##### Supplied data
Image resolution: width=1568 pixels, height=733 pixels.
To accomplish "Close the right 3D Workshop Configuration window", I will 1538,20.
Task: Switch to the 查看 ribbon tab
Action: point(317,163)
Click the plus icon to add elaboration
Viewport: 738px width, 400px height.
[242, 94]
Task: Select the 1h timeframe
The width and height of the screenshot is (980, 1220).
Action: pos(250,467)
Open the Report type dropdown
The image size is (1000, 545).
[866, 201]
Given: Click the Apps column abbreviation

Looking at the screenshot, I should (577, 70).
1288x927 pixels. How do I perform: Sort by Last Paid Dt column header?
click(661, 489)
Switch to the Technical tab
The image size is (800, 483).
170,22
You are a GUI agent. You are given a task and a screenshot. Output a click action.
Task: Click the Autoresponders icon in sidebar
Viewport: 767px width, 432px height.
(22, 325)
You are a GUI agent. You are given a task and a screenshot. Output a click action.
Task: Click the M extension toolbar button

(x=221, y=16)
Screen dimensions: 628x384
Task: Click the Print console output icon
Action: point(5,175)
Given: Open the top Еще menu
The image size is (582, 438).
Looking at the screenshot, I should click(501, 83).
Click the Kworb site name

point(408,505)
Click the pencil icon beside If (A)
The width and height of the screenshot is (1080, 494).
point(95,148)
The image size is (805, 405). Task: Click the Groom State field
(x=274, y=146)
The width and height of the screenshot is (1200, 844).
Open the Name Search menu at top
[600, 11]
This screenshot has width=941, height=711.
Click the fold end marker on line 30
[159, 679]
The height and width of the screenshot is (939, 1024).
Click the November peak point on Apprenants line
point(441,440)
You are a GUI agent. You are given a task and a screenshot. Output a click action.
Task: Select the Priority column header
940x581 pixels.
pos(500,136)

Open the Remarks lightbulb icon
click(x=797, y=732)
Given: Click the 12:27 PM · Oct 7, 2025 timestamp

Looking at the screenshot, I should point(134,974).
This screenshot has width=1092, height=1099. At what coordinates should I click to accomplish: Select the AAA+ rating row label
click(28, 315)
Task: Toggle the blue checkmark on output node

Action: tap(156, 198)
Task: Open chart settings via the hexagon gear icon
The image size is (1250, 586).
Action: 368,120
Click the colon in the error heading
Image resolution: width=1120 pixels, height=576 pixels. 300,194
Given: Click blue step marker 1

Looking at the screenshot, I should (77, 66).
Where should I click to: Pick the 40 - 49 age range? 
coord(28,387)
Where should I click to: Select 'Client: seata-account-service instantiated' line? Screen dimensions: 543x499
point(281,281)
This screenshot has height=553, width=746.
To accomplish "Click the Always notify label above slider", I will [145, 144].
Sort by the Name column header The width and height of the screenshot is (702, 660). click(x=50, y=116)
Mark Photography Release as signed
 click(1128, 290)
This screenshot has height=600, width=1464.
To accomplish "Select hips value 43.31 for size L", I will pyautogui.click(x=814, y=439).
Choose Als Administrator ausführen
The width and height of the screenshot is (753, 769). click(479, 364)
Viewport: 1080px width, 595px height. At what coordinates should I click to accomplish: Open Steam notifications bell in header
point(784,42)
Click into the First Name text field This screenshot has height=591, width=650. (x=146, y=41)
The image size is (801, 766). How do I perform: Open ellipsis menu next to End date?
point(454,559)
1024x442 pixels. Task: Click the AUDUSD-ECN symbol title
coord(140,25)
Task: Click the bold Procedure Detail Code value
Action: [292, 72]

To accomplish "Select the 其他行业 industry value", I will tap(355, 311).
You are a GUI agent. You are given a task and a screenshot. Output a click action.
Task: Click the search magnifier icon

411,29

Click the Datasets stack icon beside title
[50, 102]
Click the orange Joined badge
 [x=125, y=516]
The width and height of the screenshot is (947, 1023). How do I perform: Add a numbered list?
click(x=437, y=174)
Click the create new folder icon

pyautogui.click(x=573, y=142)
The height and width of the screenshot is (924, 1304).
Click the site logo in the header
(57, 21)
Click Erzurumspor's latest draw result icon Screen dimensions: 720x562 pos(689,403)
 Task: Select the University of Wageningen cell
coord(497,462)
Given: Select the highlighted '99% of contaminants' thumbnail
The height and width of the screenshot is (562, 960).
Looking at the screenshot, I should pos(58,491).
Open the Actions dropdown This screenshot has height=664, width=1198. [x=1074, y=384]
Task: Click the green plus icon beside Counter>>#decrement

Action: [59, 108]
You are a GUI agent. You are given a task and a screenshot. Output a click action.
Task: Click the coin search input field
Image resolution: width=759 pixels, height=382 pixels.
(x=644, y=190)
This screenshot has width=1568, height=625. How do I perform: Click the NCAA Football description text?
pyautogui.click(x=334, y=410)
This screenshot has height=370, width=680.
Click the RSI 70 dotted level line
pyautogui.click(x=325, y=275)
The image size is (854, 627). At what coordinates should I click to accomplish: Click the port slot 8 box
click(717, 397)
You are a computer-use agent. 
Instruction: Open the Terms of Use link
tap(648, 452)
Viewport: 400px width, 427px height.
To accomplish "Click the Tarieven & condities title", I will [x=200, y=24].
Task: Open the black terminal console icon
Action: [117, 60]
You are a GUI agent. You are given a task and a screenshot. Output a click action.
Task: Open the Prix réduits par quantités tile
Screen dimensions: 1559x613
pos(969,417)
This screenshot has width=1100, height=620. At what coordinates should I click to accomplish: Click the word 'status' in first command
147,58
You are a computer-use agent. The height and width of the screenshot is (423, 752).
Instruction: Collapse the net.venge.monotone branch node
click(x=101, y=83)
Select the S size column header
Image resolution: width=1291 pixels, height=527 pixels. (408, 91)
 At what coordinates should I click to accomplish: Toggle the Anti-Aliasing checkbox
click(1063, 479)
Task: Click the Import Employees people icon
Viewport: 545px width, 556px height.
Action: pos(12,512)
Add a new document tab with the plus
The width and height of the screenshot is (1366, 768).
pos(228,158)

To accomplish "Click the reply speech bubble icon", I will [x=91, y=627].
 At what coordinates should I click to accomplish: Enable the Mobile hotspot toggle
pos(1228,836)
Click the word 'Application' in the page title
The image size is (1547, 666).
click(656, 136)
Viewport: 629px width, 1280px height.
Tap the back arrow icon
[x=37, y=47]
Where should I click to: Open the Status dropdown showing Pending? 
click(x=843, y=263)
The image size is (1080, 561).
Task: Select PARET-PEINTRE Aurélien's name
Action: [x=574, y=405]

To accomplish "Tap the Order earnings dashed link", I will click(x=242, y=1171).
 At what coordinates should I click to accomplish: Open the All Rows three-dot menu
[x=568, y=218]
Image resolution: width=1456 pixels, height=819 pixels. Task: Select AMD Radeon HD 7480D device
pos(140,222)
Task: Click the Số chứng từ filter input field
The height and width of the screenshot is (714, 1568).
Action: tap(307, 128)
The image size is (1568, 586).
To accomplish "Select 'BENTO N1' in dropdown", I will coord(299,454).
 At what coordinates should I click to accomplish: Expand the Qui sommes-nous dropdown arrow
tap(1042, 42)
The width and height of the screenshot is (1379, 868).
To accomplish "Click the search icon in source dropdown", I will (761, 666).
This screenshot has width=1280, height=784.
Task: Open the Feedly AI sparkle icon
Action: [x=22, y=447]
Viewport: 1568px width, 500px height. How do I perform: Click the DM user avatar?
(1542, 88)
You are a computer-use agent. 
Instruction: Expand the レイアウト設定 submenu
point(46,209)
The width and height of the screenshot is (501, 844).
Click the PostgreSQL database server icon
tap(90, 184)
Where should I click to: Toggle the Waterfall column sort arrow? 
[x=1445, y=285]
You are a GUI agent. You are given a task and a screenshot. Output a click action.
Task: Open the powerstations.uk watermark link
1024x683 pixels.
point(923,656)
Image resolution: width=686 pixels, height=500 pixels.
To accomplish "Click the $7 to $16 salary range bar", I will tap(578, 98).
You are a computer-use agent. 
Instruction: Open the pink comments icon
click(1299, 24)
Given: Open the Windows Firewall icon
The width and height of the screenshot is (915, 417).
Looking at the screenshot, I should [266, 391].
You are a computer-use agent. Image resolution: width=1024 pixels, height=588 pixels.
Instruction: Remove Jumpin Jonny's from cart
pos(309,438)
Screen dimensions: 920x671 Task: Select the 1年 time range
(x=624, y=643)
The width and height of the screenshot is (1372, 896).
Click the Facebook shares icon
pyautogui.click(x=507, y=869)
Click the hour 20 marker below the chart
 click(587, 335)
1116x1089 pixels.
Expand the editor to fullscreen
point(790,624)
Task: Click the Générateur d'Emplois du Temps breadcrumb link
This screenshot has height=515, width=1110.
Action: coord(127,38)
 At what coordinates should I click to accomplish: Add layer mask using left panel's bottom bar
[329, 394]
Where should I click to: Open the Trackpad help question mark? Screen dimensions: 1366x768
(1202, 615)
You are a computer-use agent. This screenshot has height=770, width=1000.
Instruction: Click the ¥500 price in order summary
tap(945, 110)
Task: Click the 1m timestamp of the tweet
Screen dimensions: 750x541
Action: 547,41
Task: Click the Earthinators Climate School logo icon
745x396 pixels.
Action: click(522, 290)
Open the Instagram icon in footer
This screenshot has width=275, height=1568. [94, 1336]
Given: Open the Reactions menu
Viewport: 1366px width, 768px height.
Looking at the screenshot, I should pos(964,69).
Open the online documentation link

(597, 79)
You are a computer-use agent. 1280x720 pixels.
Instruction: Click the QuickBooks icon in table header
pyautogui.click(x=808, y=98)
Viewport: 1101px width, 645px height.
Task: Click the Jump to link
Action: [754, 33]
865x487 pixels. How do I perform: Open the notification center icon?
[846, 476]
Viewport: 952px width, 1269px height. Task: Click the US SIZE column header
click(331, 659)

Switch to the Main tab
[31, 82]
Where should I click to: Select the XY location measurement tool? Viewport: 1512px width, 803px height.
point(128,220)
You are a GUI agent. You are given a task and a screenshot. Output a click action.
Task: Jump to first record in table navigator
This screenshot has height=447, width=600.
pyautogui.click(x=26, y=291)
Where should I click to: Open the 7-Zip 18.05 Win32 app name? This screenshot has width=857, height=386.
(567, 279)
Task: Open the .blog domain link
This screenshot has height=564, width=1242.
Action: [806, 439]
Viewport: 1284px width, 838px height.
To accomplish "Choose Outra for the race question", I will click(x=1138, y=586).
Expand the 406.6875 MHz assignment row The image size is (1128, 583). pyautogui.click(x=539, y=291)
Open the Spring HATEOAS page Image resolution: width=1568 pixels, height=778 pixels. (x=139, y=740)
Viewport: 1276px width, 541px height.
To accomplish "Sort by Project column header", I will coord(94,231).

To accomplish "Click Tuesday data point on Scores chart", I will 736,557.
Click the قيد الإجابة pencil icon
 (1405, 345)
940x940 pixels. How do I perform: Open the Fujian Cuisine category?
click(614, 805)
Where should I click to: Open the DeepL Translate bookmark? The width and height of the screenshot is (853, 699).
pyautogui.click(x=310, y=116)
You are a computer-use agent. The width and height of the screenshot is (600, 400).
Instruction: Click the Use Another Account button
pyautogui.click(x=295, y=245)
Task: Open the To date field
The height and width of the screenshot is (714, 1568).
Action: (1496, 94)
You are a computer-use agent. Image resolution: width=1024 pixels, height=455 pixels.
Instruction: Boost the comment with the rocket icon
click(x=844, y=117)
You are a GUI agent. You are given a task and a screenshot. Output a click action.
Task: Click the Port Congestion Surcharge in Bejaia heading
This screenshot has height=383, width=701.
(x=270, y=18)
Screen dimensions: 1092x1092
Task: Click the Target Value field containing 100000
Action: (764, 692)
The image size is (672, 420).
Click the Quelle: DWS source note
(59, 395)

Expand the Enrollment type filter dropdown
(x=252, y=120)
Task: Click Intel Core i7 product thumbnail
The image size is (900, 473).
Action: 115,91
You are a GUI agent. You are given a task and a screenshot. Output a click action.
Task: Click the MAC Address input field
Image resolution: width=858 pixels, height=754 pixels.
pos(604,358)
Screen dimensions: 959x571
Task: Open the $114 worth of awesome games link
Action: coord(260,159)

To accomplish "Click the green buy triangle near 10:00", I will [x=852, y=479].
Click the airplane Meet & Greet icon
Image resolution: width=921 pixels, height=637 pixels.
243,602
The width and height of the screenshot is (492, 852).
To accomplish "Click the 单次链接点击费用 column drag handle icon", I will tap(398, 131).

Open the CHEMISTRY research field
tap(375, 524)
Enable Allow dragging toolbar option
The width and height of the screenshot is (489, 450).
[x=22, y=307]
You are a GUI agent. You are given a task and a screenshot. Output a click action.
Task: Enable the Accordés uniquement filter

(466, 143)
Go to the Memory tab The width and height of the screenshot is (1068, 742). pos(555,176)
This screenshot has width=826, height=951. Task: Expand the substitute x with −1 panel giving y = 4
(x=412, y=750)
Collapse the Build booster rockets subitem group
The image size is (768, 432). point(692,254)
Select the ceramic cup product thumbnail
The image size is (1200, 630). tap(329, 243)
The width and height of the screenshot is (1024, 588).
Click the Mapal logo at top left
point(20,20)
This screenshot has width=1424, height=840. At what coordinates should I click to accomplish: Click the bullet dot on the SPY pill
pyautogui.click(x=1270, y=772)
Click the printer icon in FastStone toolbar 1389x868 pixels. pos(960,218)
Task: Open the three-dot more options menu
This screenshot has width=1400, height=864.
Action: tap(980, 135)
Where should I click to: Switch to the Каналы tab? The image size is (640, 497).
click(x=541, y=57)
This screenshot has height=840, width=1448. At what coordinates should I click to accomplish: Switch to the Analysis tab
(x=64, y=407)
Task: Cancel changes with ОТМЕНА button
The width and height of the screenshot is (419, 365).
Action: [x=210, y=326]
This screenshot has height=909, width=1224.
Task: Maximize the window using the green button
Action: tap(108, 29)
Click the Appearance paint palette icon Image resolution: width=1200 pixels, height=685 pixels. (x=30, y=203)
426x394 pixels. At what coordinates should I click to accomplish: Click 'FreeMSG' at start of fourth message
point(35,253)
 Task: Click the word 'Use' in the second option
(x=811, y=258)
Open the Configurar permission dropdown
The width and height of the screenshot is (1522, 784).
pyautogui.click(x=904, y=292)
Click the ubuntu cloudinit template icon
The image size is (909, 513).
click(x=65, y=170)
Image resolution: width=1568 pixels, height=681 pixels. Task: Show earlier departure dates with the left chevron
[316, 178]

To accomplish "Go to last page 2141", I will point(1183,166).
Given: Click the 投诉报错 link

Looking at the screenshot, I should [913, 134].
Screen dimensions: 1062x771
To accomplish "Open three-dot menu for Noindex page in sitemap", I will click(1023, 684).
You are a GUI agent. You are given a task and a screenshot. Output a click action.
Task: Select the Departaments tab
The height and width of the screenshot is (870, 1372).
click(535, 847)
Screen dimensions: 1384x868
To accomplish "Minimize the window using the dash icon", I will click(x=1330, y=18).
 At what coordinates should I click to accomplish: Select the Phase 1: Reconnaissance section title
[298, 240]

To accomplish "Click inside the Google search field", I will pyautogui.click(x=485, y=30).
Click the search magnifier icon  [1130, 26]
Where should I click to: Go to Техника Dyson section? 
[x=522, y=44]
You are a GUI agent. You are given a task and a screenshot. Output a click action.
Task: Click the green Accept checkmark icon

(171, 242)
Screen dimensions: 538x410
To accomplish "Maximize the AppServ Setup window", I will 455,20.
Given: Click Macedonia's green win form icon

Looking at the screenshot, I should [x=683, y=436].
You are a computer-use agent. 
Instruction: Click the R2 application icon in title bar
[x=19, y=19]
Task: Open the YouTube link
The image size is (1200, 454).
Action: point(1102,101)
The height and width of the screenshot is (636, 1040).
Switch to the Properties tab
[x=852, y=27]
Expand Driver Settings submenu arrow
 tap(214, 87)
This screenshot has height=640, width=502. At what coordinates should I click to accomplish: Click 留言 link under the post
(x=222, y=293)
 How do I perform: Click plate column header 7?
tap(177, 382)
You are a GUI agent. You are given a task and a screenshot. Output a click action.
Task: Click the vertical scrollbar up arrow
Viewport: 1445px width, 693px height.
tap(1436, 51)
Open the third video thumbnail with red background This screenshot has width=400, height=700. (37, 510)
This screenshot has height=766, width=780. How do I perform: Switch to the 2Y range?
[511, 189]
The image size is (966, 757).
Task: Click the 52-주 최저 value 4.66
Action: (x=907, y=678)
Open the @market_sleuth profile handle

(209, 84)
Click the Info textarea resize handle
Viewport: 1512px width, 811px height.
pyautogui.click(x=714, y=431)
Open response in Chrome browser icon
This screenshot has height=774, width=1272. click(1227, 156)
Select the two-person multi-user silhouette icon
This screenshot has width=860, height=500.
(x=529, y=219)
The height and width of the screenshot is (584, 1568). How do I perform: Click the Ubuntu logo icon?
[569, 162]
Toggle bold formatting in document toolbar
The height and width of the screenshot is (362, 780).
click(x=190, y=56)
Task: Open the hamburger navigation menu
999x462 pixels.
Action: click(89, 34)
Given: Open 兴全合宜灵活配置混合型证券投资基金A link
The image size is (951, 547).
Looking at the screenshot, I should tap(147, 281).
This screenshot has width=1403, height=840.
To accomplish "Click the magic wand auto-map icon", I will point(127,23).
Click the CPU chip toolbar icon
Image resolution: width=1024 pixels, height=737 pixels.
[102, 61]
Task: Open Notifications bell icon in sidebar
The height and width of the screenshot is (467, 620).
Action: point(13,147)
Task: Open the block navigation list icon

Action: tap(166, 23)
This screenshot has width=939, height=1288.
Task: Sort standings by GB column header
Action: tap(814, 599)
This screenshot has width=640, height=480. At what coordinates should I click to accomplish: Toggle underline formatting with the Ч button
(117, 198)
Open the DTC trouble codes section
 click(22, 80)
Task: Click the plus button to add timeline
##########
Instructions for the task >>
In the listing above, find the line with "Task: Click the green plus" and the line with "Task: Click the Import Employees people icon", then reproduce both and every line between them exactly.

Result for this exercise >>
Task: Click the green plus icon beside Counter>>#decrement

Action: [59, 108]
You are a GUI agent. You are given a task and a screenshot. Output a click action.
Task: Click the coin search input field
Image resolution: width=759 pixels, height=382 pixels.
(x=644, y=190)
This screenshot has width=1568, height=625. How do I perform: Click the NCAA Football description text?
pyautogui.click(x=334, y=410)
This screenshot has height=370, width=680.
Click the RSI 70 dotted level line
pyautogui.click(x=325, y=275)
The image size is (854, 627). At what coordinates should I click to accomplish: Click the port slot 8 box
click(717, 397)
You are a computer-use agent. 
Instruction: Open the Terms of Use link
tap(648, 452)
Viewport: 400px width, 427px height.
To accomplish "Click the Tarieven & condities title", I will [x=200, y=24].
Task: Open the black terminal console icon
Action: [117, 60]
You are a GUI agent. You are given a task and a screenshot. Output a click action.
Task: Open the Prix réduits par quantités tile
Screen dimensions: 1559x613
pos(969,417)
This screenshot has width=1100, height=620. At what coordinates should I click to accomplish: Click the word 'status' in first command
147,58
You are a computer-use agent. The height and width of the screenshot is (423, 752).
Instruction: Collapse the net.venge.monotone branch node
click(x=101, y=83)
Select the S size column header
Image resolution: width=1291 pixels, height=527 pixels. (408, 91)
 At what coordinates should I click to accomplish: Toggle the Anti-Aliasing checkbox
click(1063, 479)
Task: Click the Import Employees people icon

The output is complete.